Layout / body structure
The chart is arranged as a grid of small multiples with three country-group columns: Near-zero countries, Transition to near zero, and Balancing act. Read left to right across the three strategy groups, and within each column read the upper mobility-and-new-cases panel before moving down to the lower testing panel.
What is being compared
The chart compares three different pandemic-control approaches and shows how each one tracks across new COVID-19 cases, discretionary mobility, and testing intensity. The comparison is between country-group trajectories, not between single countries in isolation.
Measurement system
The upper row uses indexed measures for both discretionary mobility and reported new cases, with 0 marking the pre-COVID-19 activity baseline for mobility and 100 marking the post-COVID-19 peak or trough reference. The lower row uses tests per thousand people as an index on the same three-column country-group layout.

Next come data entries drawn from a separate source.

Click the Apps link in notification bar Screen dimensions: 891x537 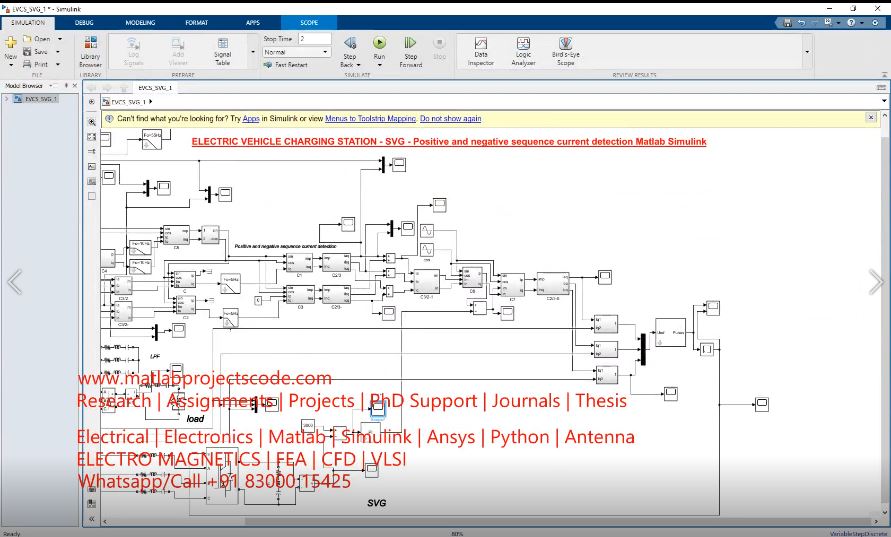[250, 118]
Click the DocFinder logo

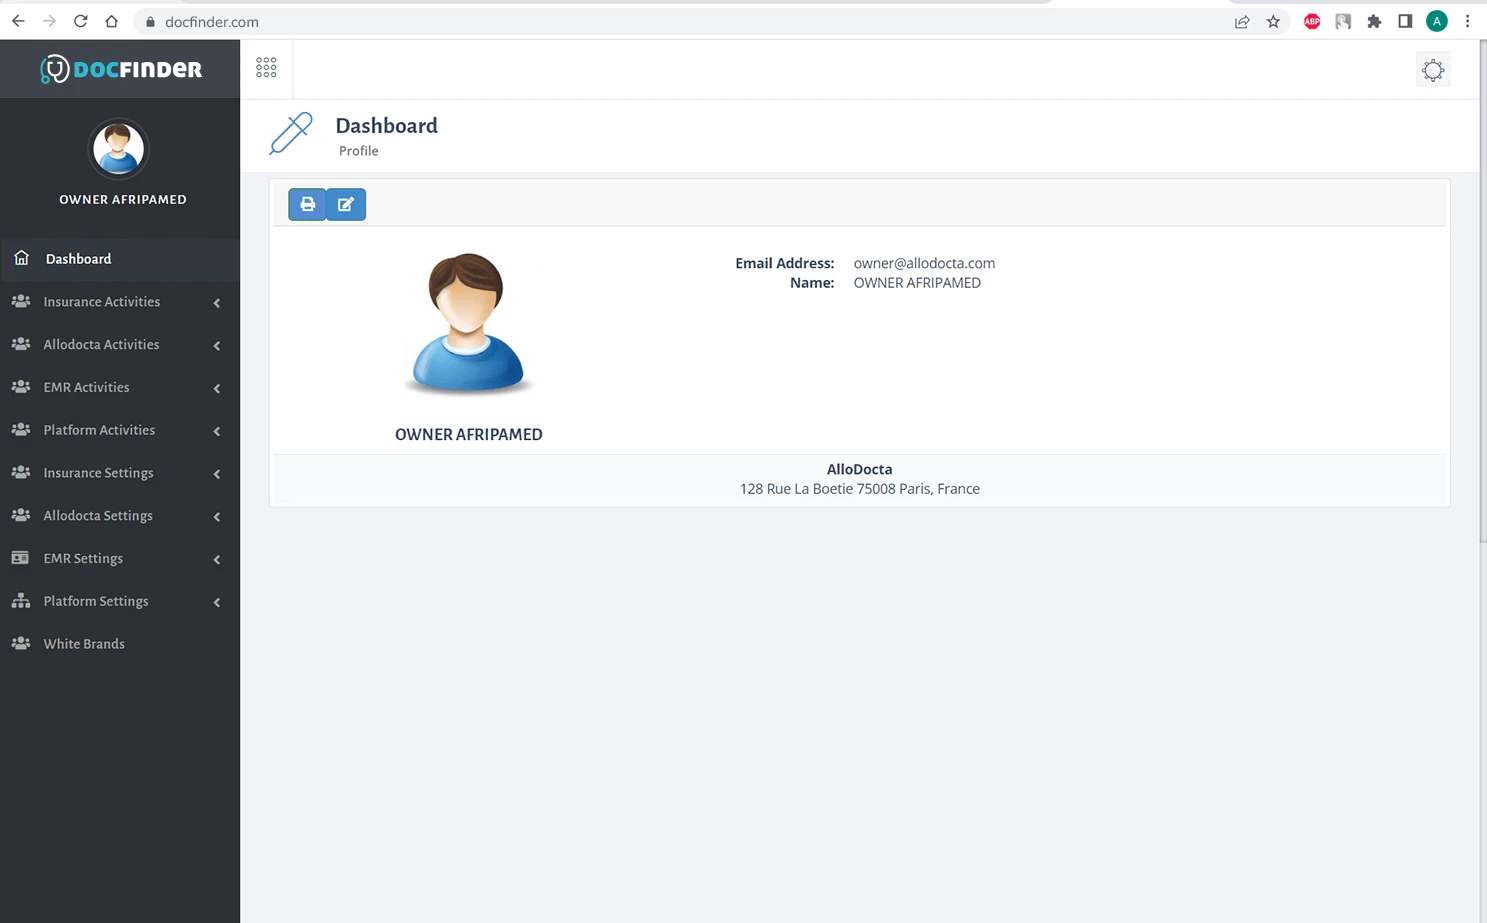120,68
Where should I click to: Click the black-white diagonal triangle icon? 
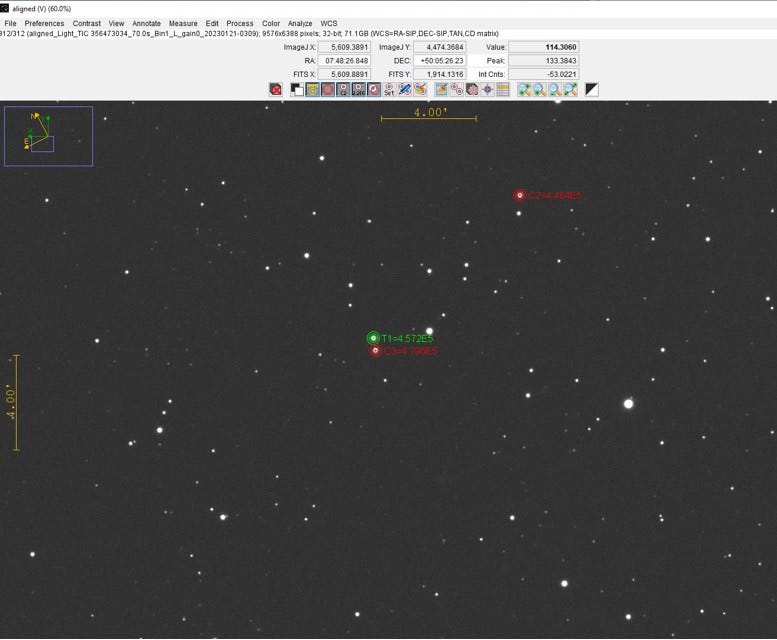(x=592, y=89)
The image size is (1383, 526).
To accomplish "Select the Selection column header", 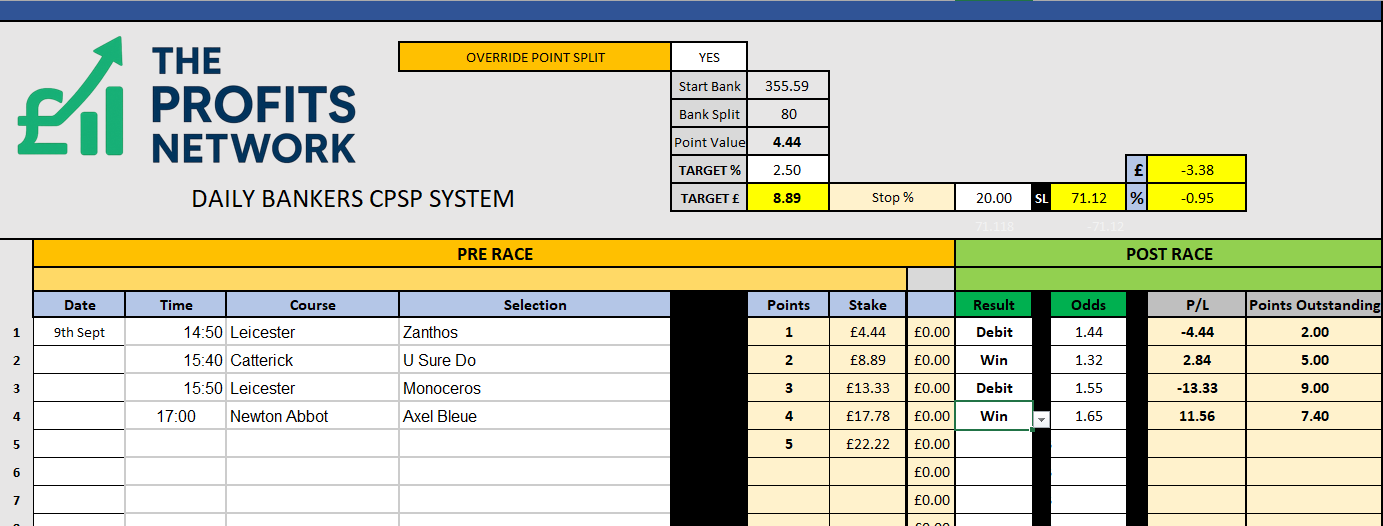I will (x=534, y=305).
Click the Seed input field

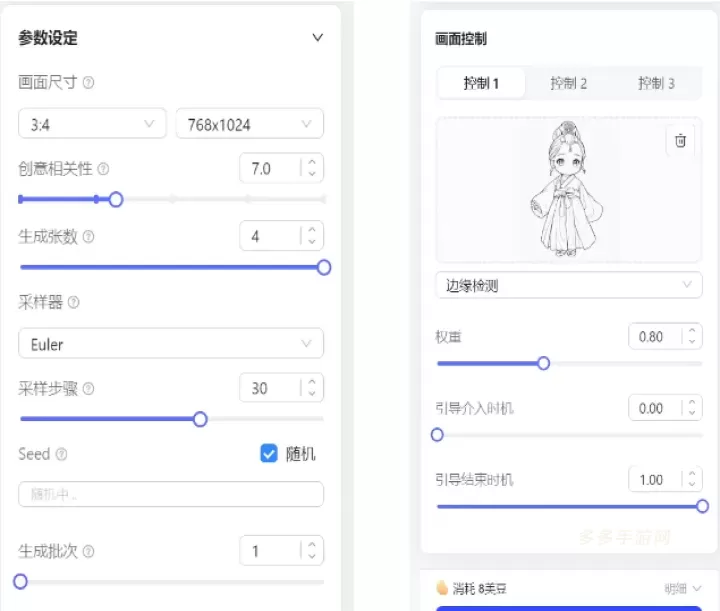[x=170, y=494]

Visible structure inside the graphic
Each of the three columns contains a top panel with two overlaid time lines, a blue line for new cases and a dark line for mobility, plotted from early March into July. Beneath that, a second row repeats the same three-column structure for testing, so the reader can compare disease control, behavior recovery, and testing effort side by side for each strategy group.
Main takeaway from the visual
The near-zero and transition-to-near-zero groups recover mobility much more strongly once cases are brought down, while the balancing-act group keeps cases elevated and mobility remains more depressed. The structure makes that visible by showing the mobility line climbing back much closer to normal in the first two columns than in the third.
Key standout values or extremes
In the upper row, the near-zero and transition groups both drive the blue cases line down toward the bottom of the scale after an early peak, while the balancing-act column keeps the cases line high for much longer. The mobility line in the near-zero group falls sharply early on but recovers to much less negative levels by late June and July, whereas the balancing-act group stays visibly farther below normal.
Controls / sequence, when applicable
This is a static chart image with no in-chart controls to operate.
Companion media, when applicable
There is no separate companion audio or video; the chart image is the full visual on this page.